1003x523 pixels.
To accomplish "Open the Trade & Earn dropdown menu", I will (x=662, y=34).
· · ·
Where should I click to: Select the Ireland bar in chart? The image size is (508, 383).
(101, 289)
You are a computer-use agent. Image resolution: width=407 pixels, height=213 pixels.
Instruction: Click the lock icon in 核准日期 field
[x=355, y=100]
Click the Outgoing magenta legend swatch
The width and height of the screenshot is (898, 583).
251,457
· · ·
:: Your task ::
Reproduce verbatim the stretch of the records from the line containing "1003x523 pixels." through the line containing "will (x=662, y=34).", both lines included.

:: Worked answer ::
1003x523 pixels.
To accomplish "Open the Trade & Earn dropdown menu", I will (x=662, y=34).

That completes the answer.